Friday, August 08, 2008

georgia and why this all ends badly

Shit is hitting the fan in georgia. I'm a bit freaked out about it. Georgia is the first place I've been in my life that has had a war AFTER I've been there. I know and like people there. Bombs are falling within a few dozen miles of their homes right now.

What is going on is, to put it bluntly, europe basically said they're willing to be beholden to russia for gas via pipeline and a return to russia's superpower status. This is obviously their call, but it's also absolutely no good for georgians or any abstract concepts such as self governance. It also 100% ensures the reabsorption of the NIS into Russia or some approximation thereof.

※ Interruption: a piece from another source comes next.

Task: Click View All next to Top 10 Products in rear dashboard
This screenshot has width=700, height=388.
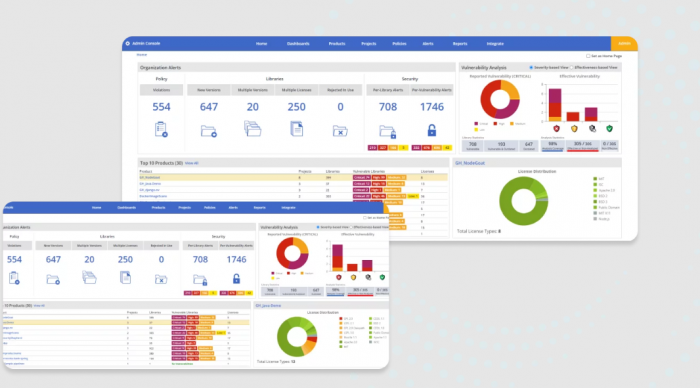Action: (192, 163)
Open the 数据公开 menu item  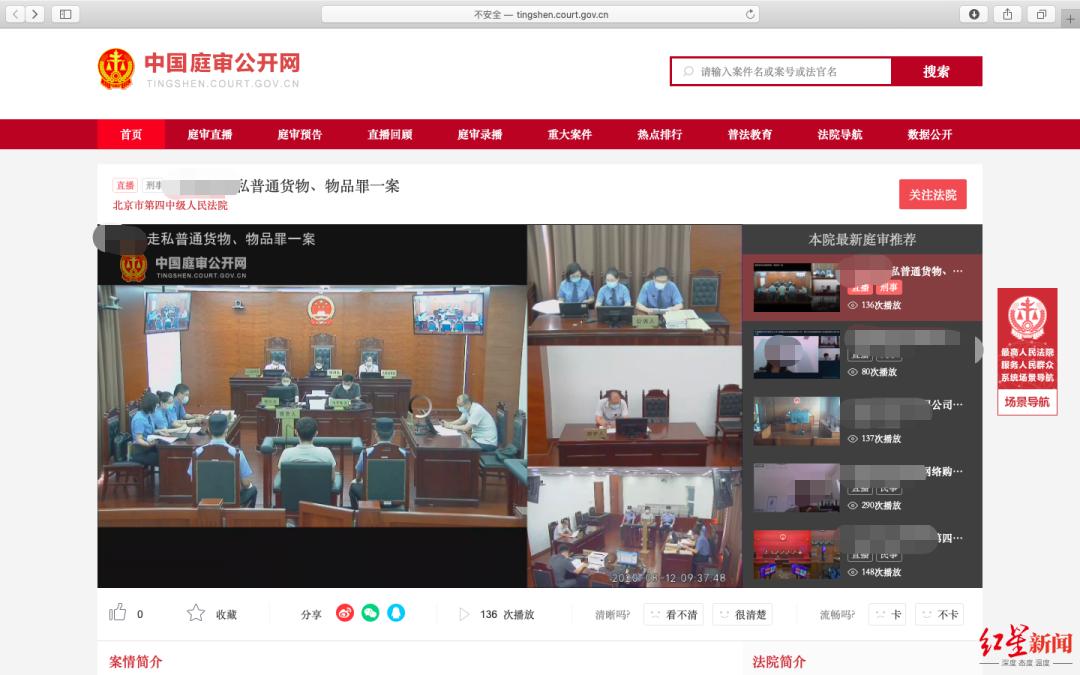coord(931,133)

In most regards this represents a total failure of US foreign policy in the region, if not globally. Staking a claim on iraq, brokering deals with the kurds to do so, losing much of the reliance on turkey in the process, absurdist detente with iran, failure to develop a pipeline from the caspian, temporary and useless air bases in the southern steppistans focused on some absurd idea that a quasi-lawless state must be made lawful to prevent terrorism (or, more aptly, to attempt to save face, as afghani pipelines are even less likely than georgian ones, especially given the collapse of independence in the caspian), it's just so much blundering.

I understand that the intelligence community has long viewed energy as the single biggest security element for America's long term prospects, so obviously there are close ties given the complexities of petro-geo-politics, but at some point this relationship got too close. Capture of foreign policy decisions were so complete that long term strategic interests cased to be based on a broad based worldview. I fear (but hope it is not so) that a sense of "victory over communism" slanted the purpose of the intelligence community into a 1 sided perspective that makes for bad foreign policy. Sadly the replacement of "communism" with "islamofascism" (which is a retarded and totally inaccurate term for the real issue) does not provide a distinct enough pole from which to make complicated geopolitic strategic gaming decisions. We are, for all intents and purposes, content with an arrow that point always and only north, and we cannot figure out we can't get there.

What I fear has happened is that we have (and not collectively) snookered ourselves. Georgia was a too little too late backburner. Trust there will be a step higher than with bay of pigs cubans and what political resistance survives russian reassertion long term offers nothing more than instability for all and great cost to georgia most of all.

In light of all of this, it is hard to not respect Putin for his vision and what he has accomplished, despite it's poor implications for our survival as a species.

If there is any hope, it lies in industry and commerce opting to act in its own self interest on energy it can locally control. How did this happen? What is the government supposed to be doing? Not, I would posit, what it's been doing.